Bayesian Information Criterion: 741525

+++ Results of binomial test +++ 
T-Filter threshold: 5
Number of Regions filtered out: 610736
Significantly different from background B based on q-values:
TOTAL:
          ***       **        *        .              n.s.
Bins        0     1005      314      381      237     4992
%        0.00     9.18    12.04    15.52    17.68    45.58
---
Signif. codes:  0 '***' 0.001 '**' 0.01 '*' 0.05 '.' 0.1 '  ' 1 'n.s.'

The summary function shows that we get 1937 enriched regions.

Extract enriched regions, and plot them in the same way we did for the CTCF:

# get the locations of broad peaks
h3k36_peaks = getRanges(h3k36_fit)

# extract the qvalue and enrichment
h3k36_peaks$qvalue = getQvalues(h3k36_fit)
h3k36_peaks$enrichment = getEnrichment(h3k36_fit)

# select proper peaks
h3k36_peaks = subset(h3k36_peaks, !is.na(component))
h3k36_peaks = subset(h3k36_peaks, qvalue < 0.01)
h3k36_peaks = h3k36_peaks[order(h3k36_peaks$qvalue)]

# collapse nearby enriched reginos
h3k36_peaks = reduce(h3k36_peaks)

# construct the data tracks for the H3k36me3 and Input files
h3k36_cov = calculateCoverage(chip_file)
data_tracks = list(
 h3k36 = DataTrack(h3k36_cov, name = 'h3k36_cov', type='h', lwd=3),
 input = DataTrack(cont_cov, name = 'Input', type='h', lwd=3))

# define the window for the visualization
start = min(start(h3k36_peaks[2])) - 25000
end = max(end(h3k36_peaks[2])) + 25000

# create the peak track
peak_track = AnnotationTrack(reduce(h3k36_peaks), name='h3k36me3')

# plots the enriched region
plotTracks(c(chr_track, axis, gene_track, peak_track, data_tracks),
 sizes=c(.5,.5,.5,.1,1,1), background.title = "black",
 collapseTranscripts = "longest", transcriptAnnotation="symbol",
 from = start,
 to = end)

The figure shows a highly enriched H3K36me3 region covering the gene body, as expected.

2.3 Percentage of reads in peaks

To calculate the reads in peaks, extract the number of reads in each tilling window from the normR produced fit object.
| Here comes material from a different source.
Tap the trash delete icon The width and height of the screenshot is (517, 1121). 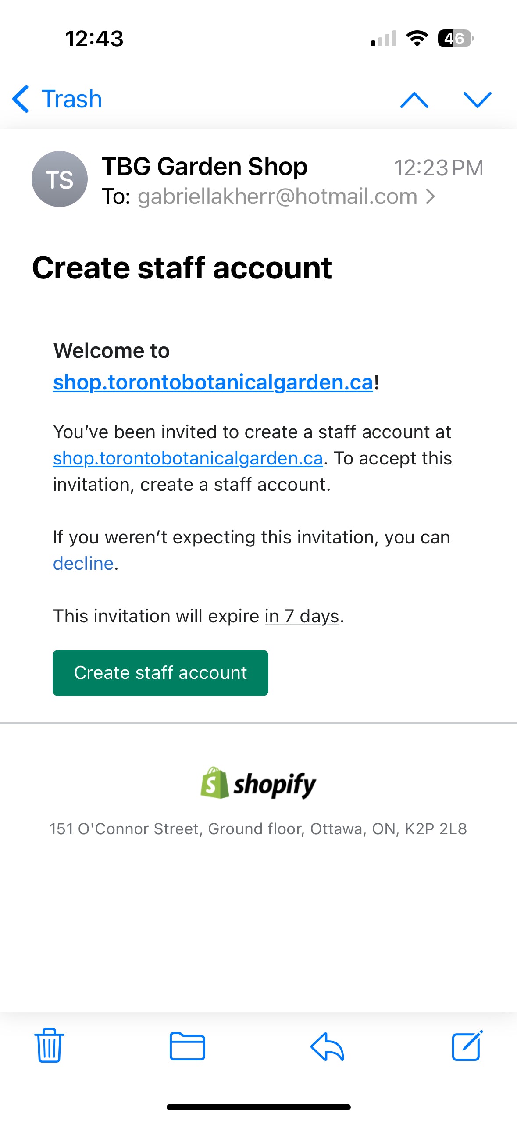pos(49,1046)
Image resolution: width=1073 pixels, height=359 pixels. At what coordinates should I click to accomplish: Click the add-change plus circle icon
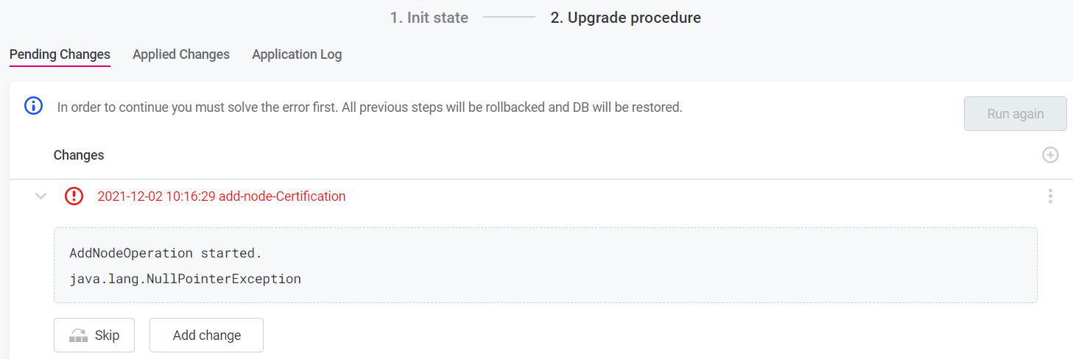pos(1050,155)
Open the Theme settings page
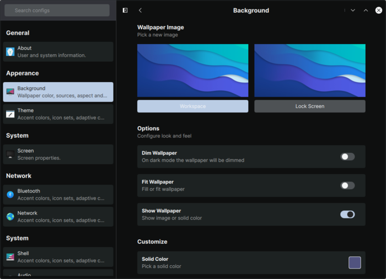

This is done using the getCounts function. Then use the q value to define which tilling windows correspond to peaks, and count the number of reads within and outside peaks.

#Extract, per tilling window, counts from the fit object
h3k36_counts = data.frame(getCounts(h3k36_fit))
 
#Change the column names of the data.frame
colnames(h3k36_counts) = c('Input','H3K36me3')
 
#Extract the q value corresponding to each bin
h3k36_counts$qvalue = getQvalues(h3k36_fit)
 
#Define which regions are peaks using a q value cutoff
h3k36_counts$enriched[is.na(h3k36_counts$qvalue)] = 'Not Peak'
h3k36_counts$enriched[h3k36_counts$qvalue > 0.05] = 'Not Peak'
h3k36_counts$enriched[h3k36_counts$qvalue <= 0.05] = 'Peak'
 
#Remove the q value column
h3k36_counts$qvalue = NULL
 
#Reshape the data.frame into a long format
h3k36_counts_df = tidyr::gather(data=h3k36_counts, experiment, counts, -enriched)
 
#Sum the number of reads in the Peak and Not Peak regions
h3k36_counts_df = group_by(.data = h3k36_counts_df, experiment, enriched)

h3k36_counts_df = summarize(.data = h3k36_counts_df, num_of_reads = sum(counts))
 
#Calculate the percentage of reads.
h3k36_counts_df = group_by(.data = h3k36_counts_df, experiment)
h3k36_counts_df = mutate(.data = h3k36_counts_df, total=sum(num_of_reads))
h3k36_counts_df$percentage = with(h3k36_counts_df, round(num_of_reads/total,2))

Plot the percentage of reads in peaks:

ggplot(data = h3k36_counts_df, aes(experiment, percentage, fill=enriched)) +
 geom_bar(stat='identity', position='dodge') +
 theme_bw() +
 theme(
 axis.text = element_text(size=10, face='bold'),
 axis.title = element_text(size=12,face="bold"),
 plot.title = element_text(hjust = 0.5)) +
 xlab('Experiment') +
 ylab('Percetage of reads in region') +
 ggtitle('Percentage of reads in peaks for H3K36me3') +
 scale_fill_manual(values=c('gray','red'))

The figure shows that the ChIP sample is clearly enriched in the peak regions. The percentage of read in peaks will depend on the quality of the antibody (strength of enrichment), and the size of peaks which are bound by the protein of interest. If the total size of peaks is small, relative to the genome size, we can expect that the percentage of reads in peaks will be small. For in depth consideration about the appropriate percentage thresholds see (ref)

2.4. DNA Motifs

Calculate the percentage of CTCF peaks which contain a know CTCF motif:

#Fetch the CTCF motif from the data base
motifs = query(query(MotifDb, 'Hsapiens'), 'CTCF')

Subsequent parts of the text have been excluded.